落ち窪んだ目に、 こけた頬……、パサパサになった髪の毛は伸び放題になっている。


体もすっかり痩せ細って、浮き出た鎖骨が痛々しいほどだ。


「お……前は、死ぬ気……なのか……?」


やっとの思いで口をついた言葉は、遥香の強い意志が譲に伝わったかのように、思わず出てしまったものだった。

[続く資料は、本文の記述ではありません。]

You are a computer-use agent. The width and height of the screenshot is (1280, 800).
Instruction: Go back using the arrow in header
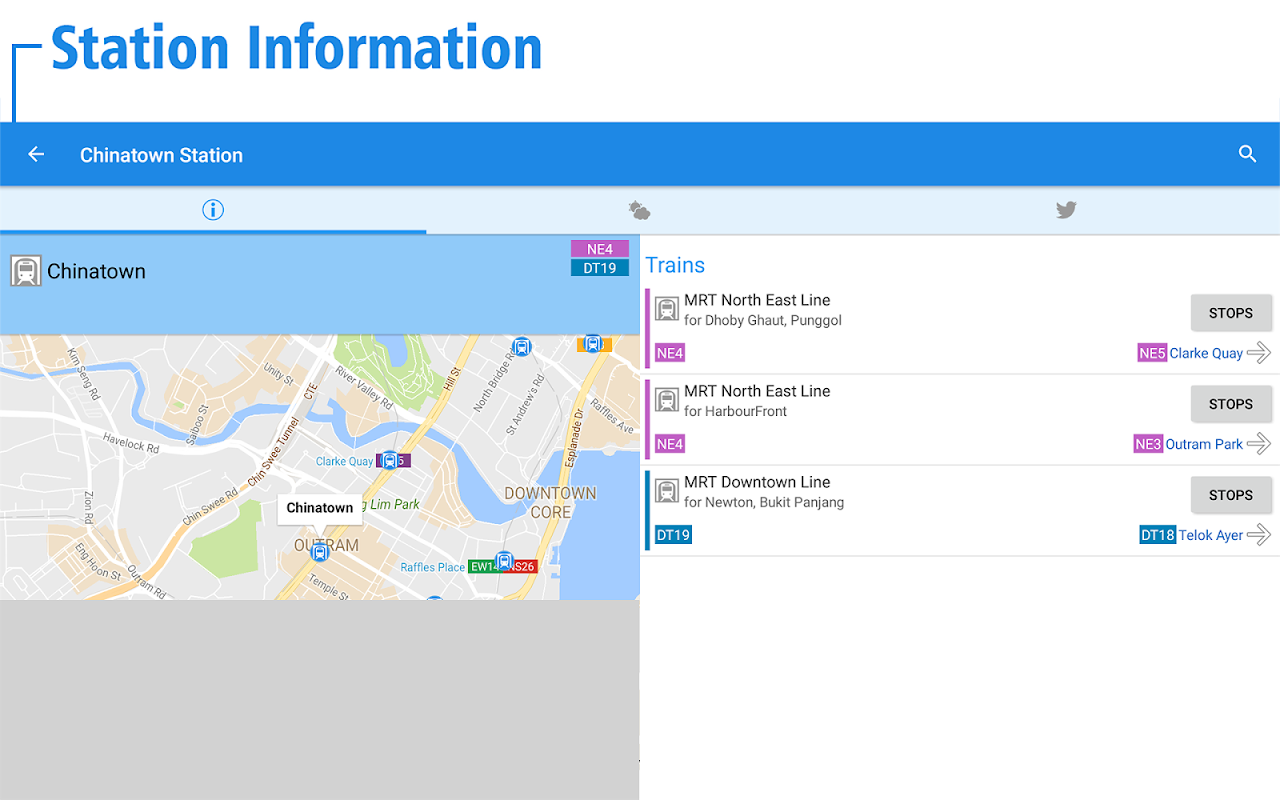pos(36,154)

その言葉に反応したのか、虚ろだった遥香の瞳に、怒りと憎しみの色が宿ってくる。


さ迷っていた視線は譲達に定まり、さながら蛇に睨まれた蛙のような状況になっていた。


「ころし……て……」


遥香が声にならない声でそう呟いた。


譲達はコクンと息を呑む。


(殺して……だと……?)


やはり遥香はこのまま餓死するつもりだったんだと気づく。


自分で死ねないのなら、いっそ殺してくれと……


そう言っていた。


「な……に言ってるんだ!
そんなこと出来るわけがないだろう?」


カラカラになった喉からは掠れた声しか出てこない。